On the other hand, because they're new, frankly, I like the luxury of a long timeline to see, are there potential side effects? Do some side effects of vaccination emerge late? And we can't be complacent about that. The other thing to be clear on, unless you're going to wait a lifetime before administering a new drug or a new vaccine, you're never going to have a lifetime window to see what does it do over a span of decades.

So as I say, you need good science, good empirical evidence, but you always have to be prepared to learn more. If you study a vaccine in 10,000 people, that's a big study. But if it has a complication rate like the J&J vaccine may have one in a million, in a study of 10,000 people, you won't see one of those cases. You need to deploy it in millions before you see that. So it looks to me like the mRNA vaccines are delivering on the promise they showed in the studies, and so far, remarkably, free of side effects for the most part. But that doesn't mean they're perfectly safe. But so far, I've been very impressed. And again, I'm a beneficiary myself of the Moderna vaccine.

SEANA SMITH: Dr. Katz, I want to ask you. We have a graphic if we can pull that up on the screen, and it's showing UK versus US, the number of COVID deaths. And it shows that the UK far below where the US is right now. And I bring this up because the US is still giving two doses, while Britain is prioritizing one shot over the second dose here. From your perspective, do you think the UK has a lower COVID death rate because of this? Or is this due to something else?

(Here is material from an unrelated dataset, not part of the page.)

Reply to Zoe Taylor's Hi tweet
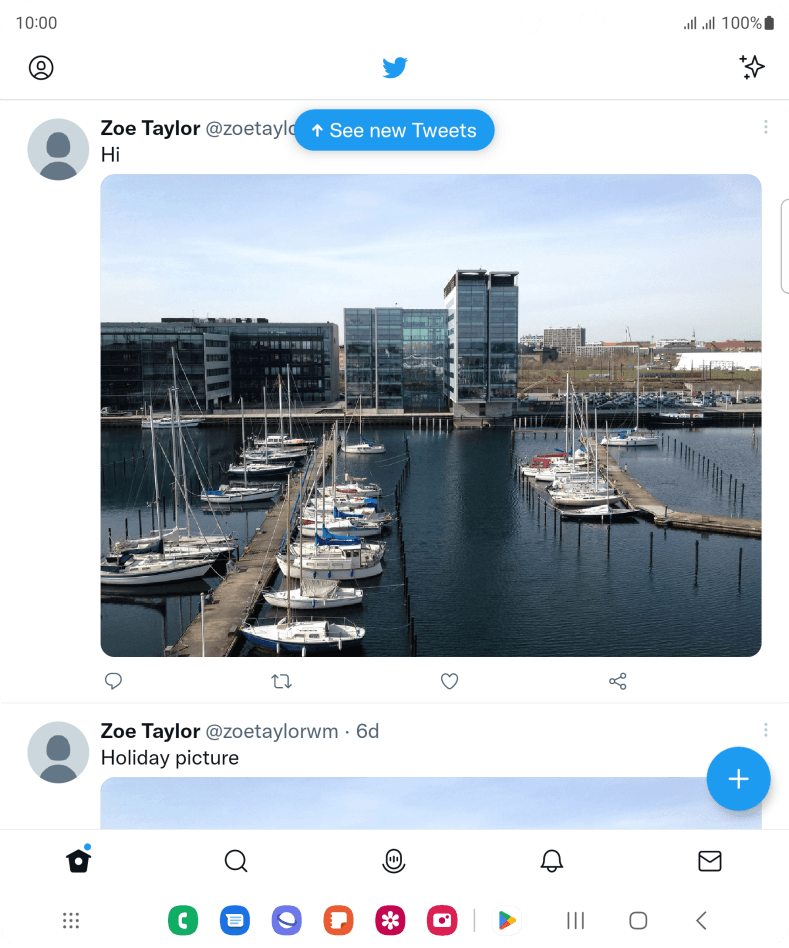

DAVID KATZ: I think it's probably mostly due to something else. First of all, the B-117 strain that's now taken over in the US-- and that explains why we're seeing a surge in case counts in parts of the country-- it's more transmissible-- it actually originated in the UK so far as we know, which means they're probably through that hump. And we're just experiencing it now. So their trend is going to look good compared to ours now that that virus spread through their population. It's done infecting the vulnerables. It's clearly just now infecting the vulnerables in Michigan and other parts of the US.

But the other thing is recognizing the threat of the new strain developments, the UK-issued lockdown orders. And this was nationwide. So essentially, they went back to the more draconian measures that were so prevalent early in the pandemic. Sometimes you have to do that. The trouble with a pandemic, because the virus is subject to random mutation at a massive scale-- there's so many viral particles in circulation, perhaps a quintillion or more. And even on this show, you talk about the economy in big numbers. You never say a quintillion. But there may be a quintillion viral particles in circulation subject to random mutations.

So effectively, SARS-COV-2 just keeps moving the line. And we have to keep pace. We're sort of in an arms race to get through this before the virus outwits our immune system. So those intermittent measures to protect people from transmission during these surges are really important. And the UK engaged in that. And I think it has more to do with their policy responses than single dose vaccine. Frankly, it's very hard to tell. Should we get everybody vaccinated with one dose? Will that be sufficiently protective? Or will that confer only partial immunity, allow the virus to continue spreading, and actually favor the development of more mutations?

The best data we have, Seana, very quickly, out of Taiwan, there was a recent study in [INAUDIBLE] internal medicine looking at what seems to have worked very well in Taiwan. And there are few shining lights around the world that fared well in the pandemic. Taiwan is one. It was a combination, invoking personal responsibility, people engaged in their personal precautions. They used masks. They did social distancing and public policy measures to shut things down, basically in lockstep with the requirements of the virus, which is a moving target. So the UK responded to that moving target. The US has been reluctant to do the same.

SEANA SMITH: Dr. David Katz, it's always great to have you on this show. We really appreciate you taking the time to join us, preventive medicine specialist and also the president of True Health Initiative.